Canadian pension funds face First Nations opposition to timber acquisition

Injunction sought by tribal group

Canadian pension fund investors British Columbia Investment Management Corp. and the Public Sector Pension Investment Board are facing opposition from a First Nations advocacy group over their C$910m (€658.3m) proposed acquisition of western Canada’s largest private timber and land management company TimberWest Forest Corp.
The funds announced the deal in April. United Nations Principles for Responsible Investment signatory BCIMC manages $86bn for public bodies and publicly administered trust funds while PSP Investments has C$46.3bn of assets for public bodies like the Royal Canadian Mounted Police.
It’s emerged that the Hul’qumi’num Treaty Group, which represents six First Nations tribes, is opposing the transaction – which it says it includes113,208 hectares of forested lands and irreplaceable eco-systems within its member nations’ traditional territory.

The group has filed a request for immediate assistance in the form of precautionary measures, which it likenedto an injunction, from the Inter American Commission on Human Rights (IACHR). It’s opposing the sale as there was no consultation “as required under Canada’s international human rights treaty obligations”.

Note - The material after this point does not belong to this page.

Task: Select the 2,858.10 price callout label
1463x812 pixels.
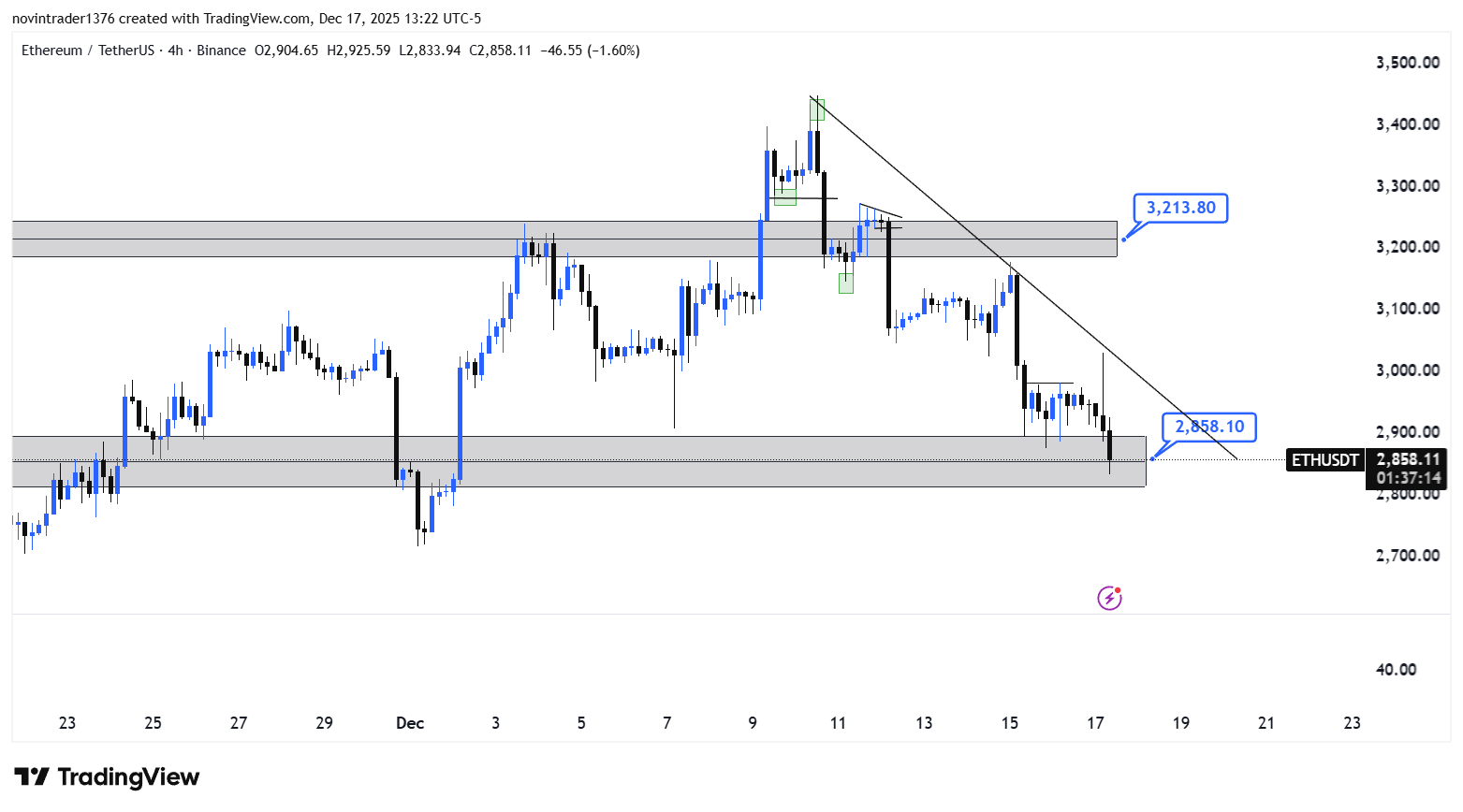Action: pyautogui.click(x=1209, y=428)
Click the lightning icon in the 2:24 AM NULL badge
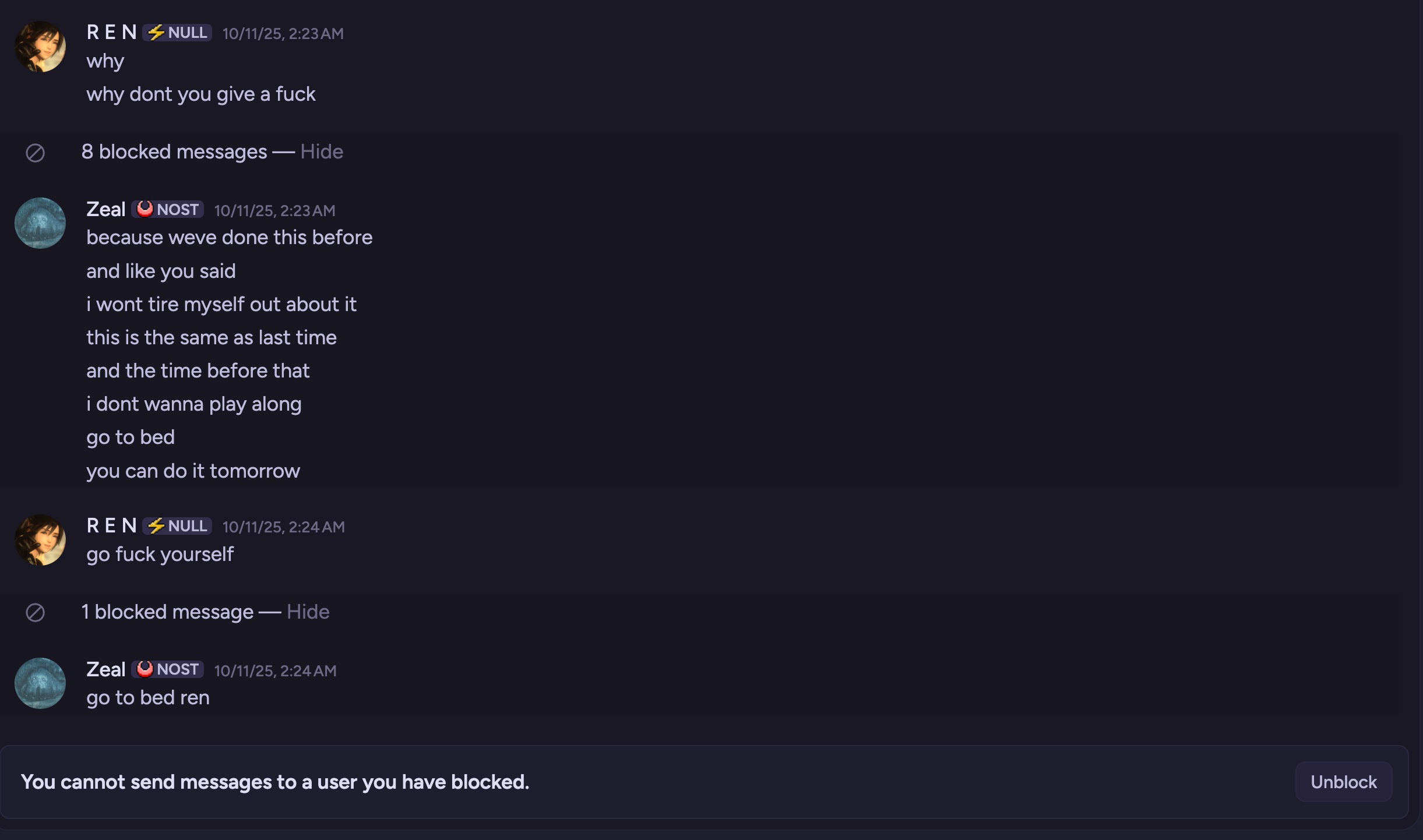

“This is a matter between a treaty group and the Government of Canada and it’s been going on for years frankly,” TimberWest CEO Paul McElligott was quoted as saying by the Globe & Mail newspaper. It added the funds declined to comment.
“We hope that the Inter-American Commission’s deliberation on the Hul’qumi’num case will help break the impasse faced by so many Indigenous peoples in Canada,” said Amnesty International Secretary General Alex Neve.

TimberWest said it “fully disclosed” the various First Nations claims against the Canadian and British Columbia Governments to the two pension funds and other potential buyers. It added the sale should have no on the Hul’qumi’num Treaty Group’s claims.